Тут отозвался бернец Штеттлер:
– Оставьте его в покое, он еще выучит русский. И быстрее, и лучше нашего. А теперь я пойду показывать ему город, чтоб он хоть что-то повидал перед тем, как отбудет в эти захолустные Барановичи. Пойдемте же!
Ребман с готовностью вскочил. Болтовня этих «француженок» ему ни к чему, он хочет услышать живую Россию.

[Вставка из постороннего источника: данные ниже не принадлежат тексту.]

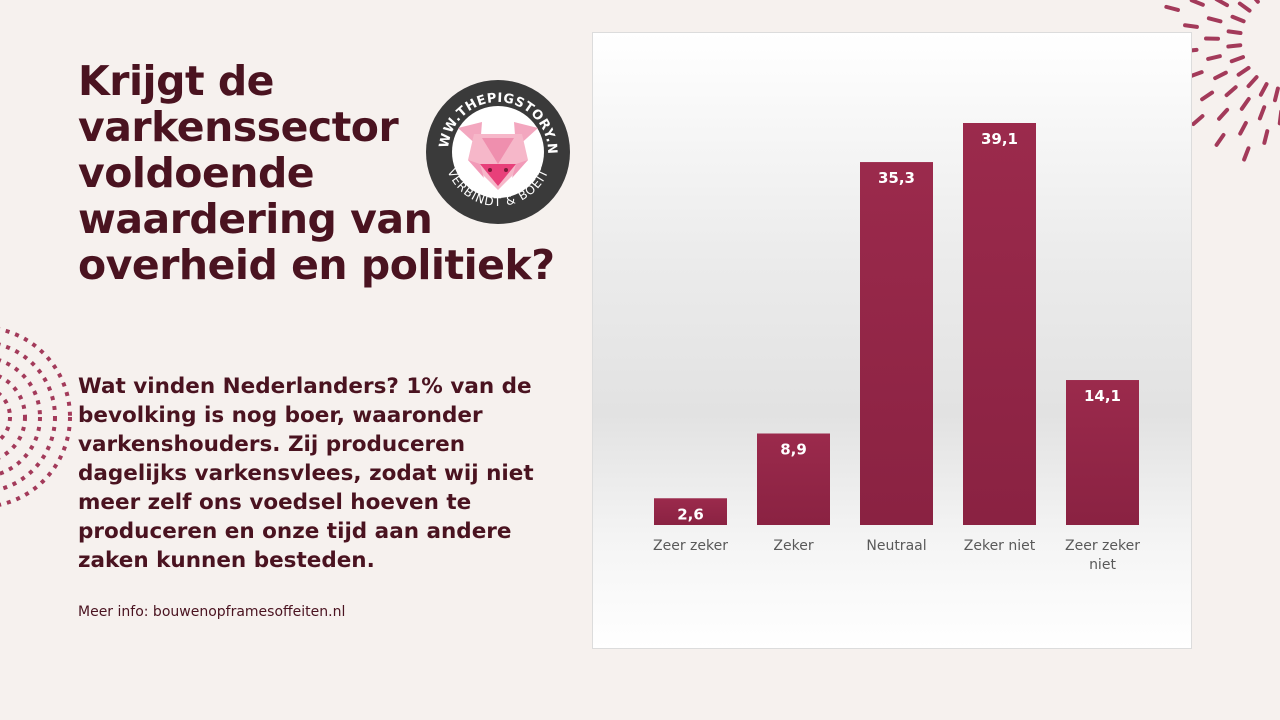 This screenshot has width=1280, height=720. Describe the element at coordinates (498, 156) in the screenshot. I see `pig-head-icon` at that location.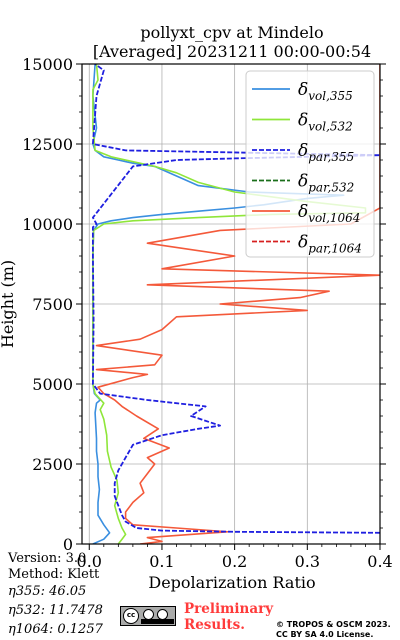 The image size is (400, 640). I want to click on y-tick-label: 7500, so click(52, 304).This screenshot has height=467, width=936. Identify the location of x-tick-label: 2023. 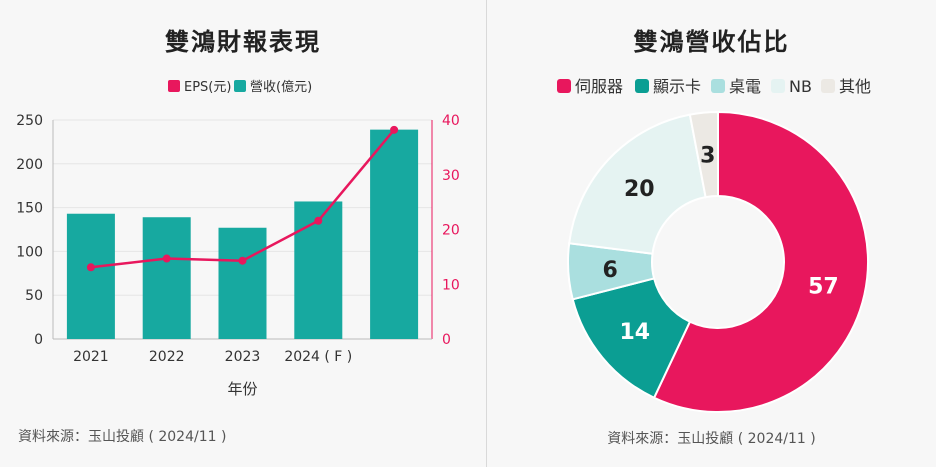
(243, 357).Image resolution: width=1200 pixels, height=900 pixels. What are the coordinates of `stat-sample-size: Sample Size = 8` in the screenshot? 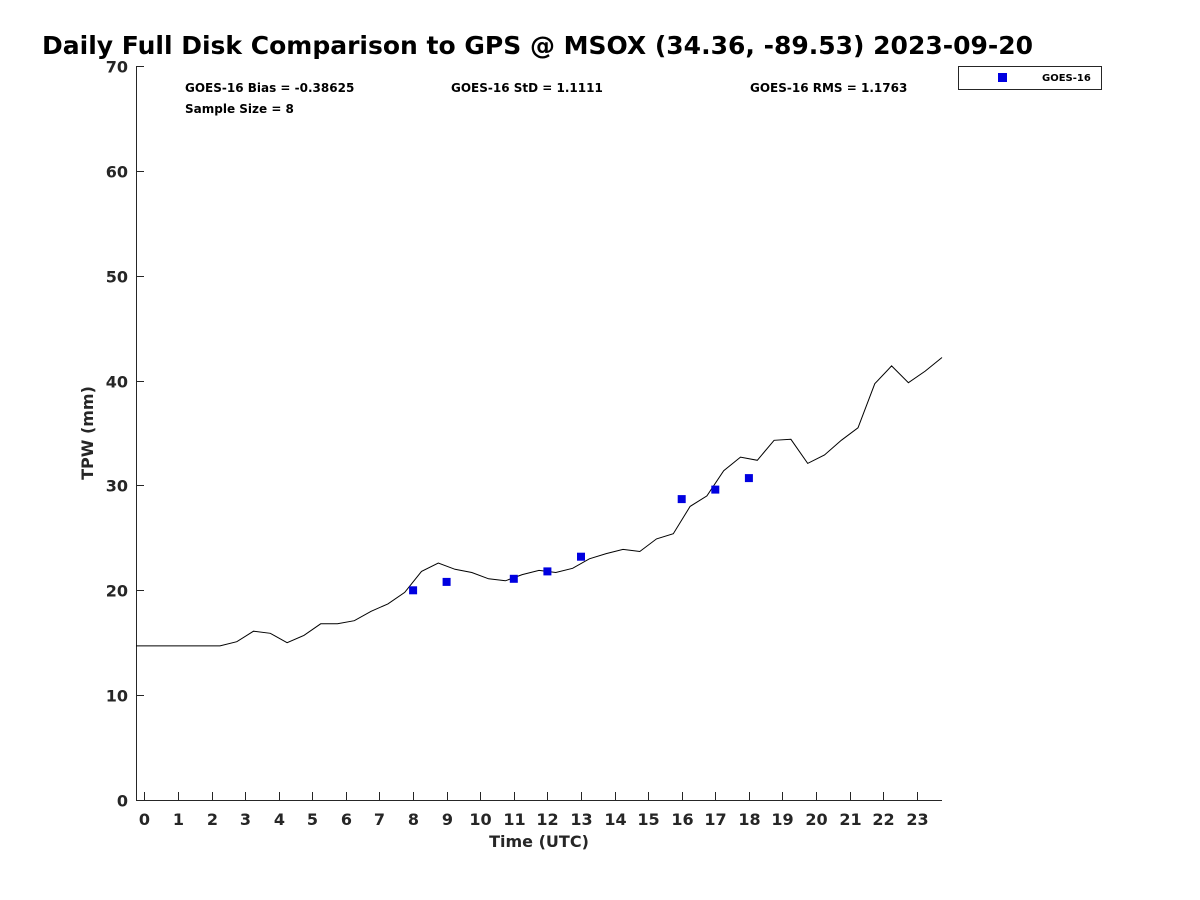 It's located at (240, 109). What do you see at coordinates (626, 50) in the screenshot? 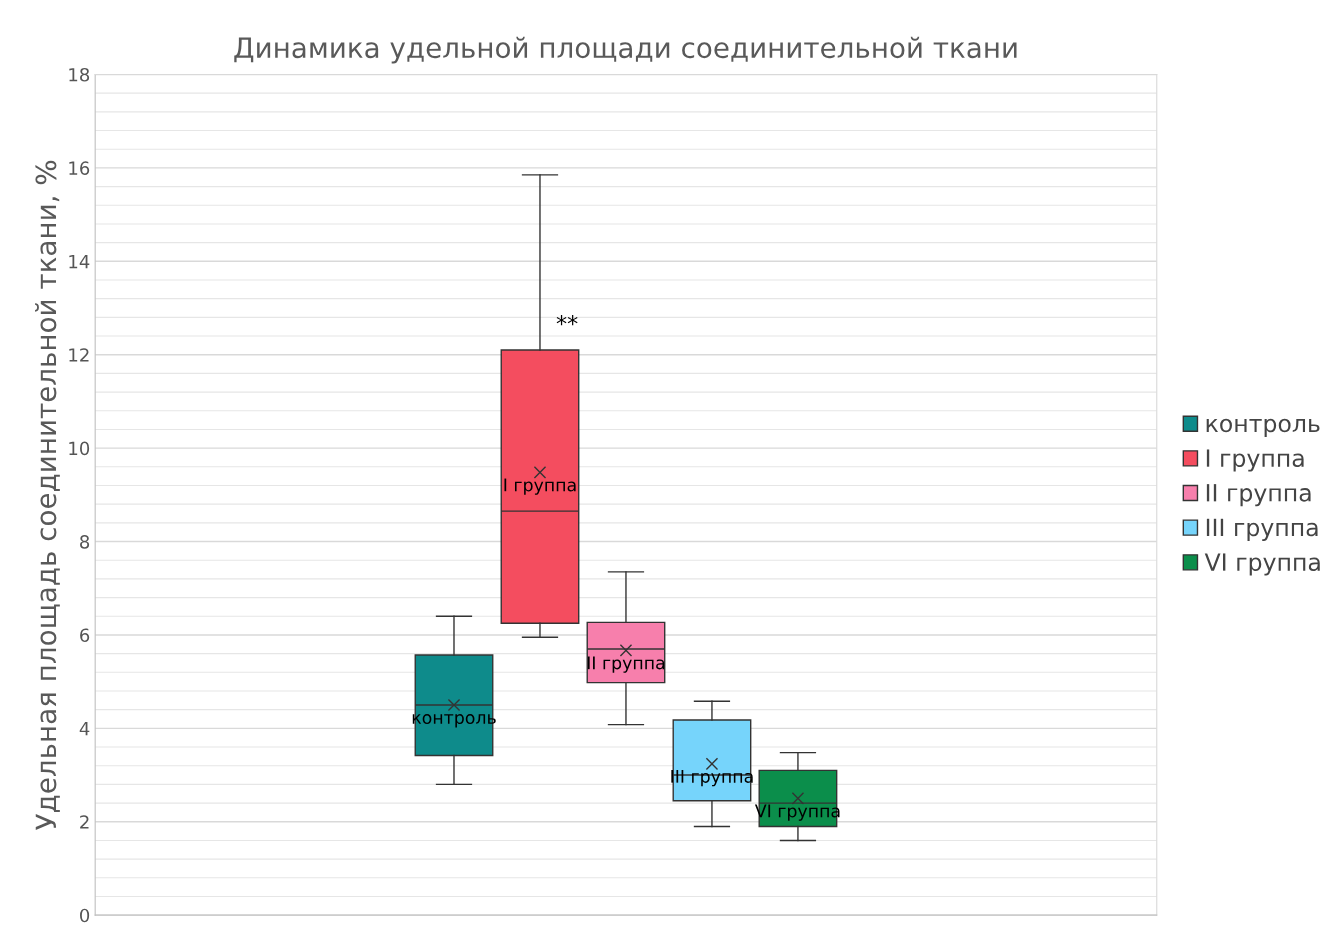
I see `chart-title: Динамика удельной площади соединительной ткани` at bounding box center [626, 50].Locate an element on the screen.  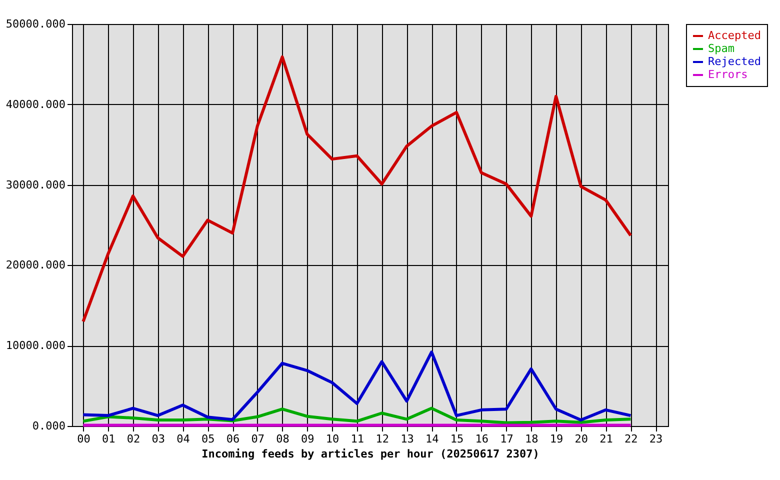
x-tick-label: 21 is located at coordinates (606, 439).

– Но вы там не очень-то разглагольствуйте, – обратилась мадам Проскурина к Штеттлеру, – чтоб он у нас окончательно не растерялся.
Она заводит Ребмана в соседнюю комнату, которая служит ей одновременно и бюро, и спальней, закрывает за ним дверь и говорит:
– Не очень прислушивайтесь к его пустословию.
– А кто он такой?
– Опустившийся студент, вот он кто. По способностям – профессор, но ленив, как боров. Я приняла его за чистую монету, а оказалось – фальшивка. Он мог бы сделать великолепную карьеру, если бы хоть чем-нибудь занялся, кроме политического фразерства. Не давайте ему разговориться, а то он вас еще смутит. Уж и полиция им интересовалась, потому что он не умеет держать язык за зубами. Если бы сам консул за него не заступился, быть ему уже в Сибири. Этот только и знает, что ругать русских, пустобрех эдакий. Будьте с ним настороже.
А Штеттлеру велела:
– Сходите с ним в Лавру. И к ужину возвращайтесь. Он еще не раз приедет в Киев, успеет все осмотреть.
На дворе уже приятно потеплело, настоящий весенний день.
Вдоль улицы выстроились извозчики. Один сразу подкатывает:
– Не желаете?
Штеттлер отмахивается, но извозчик едет рядом. И только окончательно убедившись, что из этого ничего не выйдет, отстает.
– Что вы имели в виду, когда спросили, не я ли новая жертва «семьи Потиферов»? – спрашивает своего спутника Ребман. – Это имеет какое-то отношение к мадам Орловой? Вы знаете эту семью?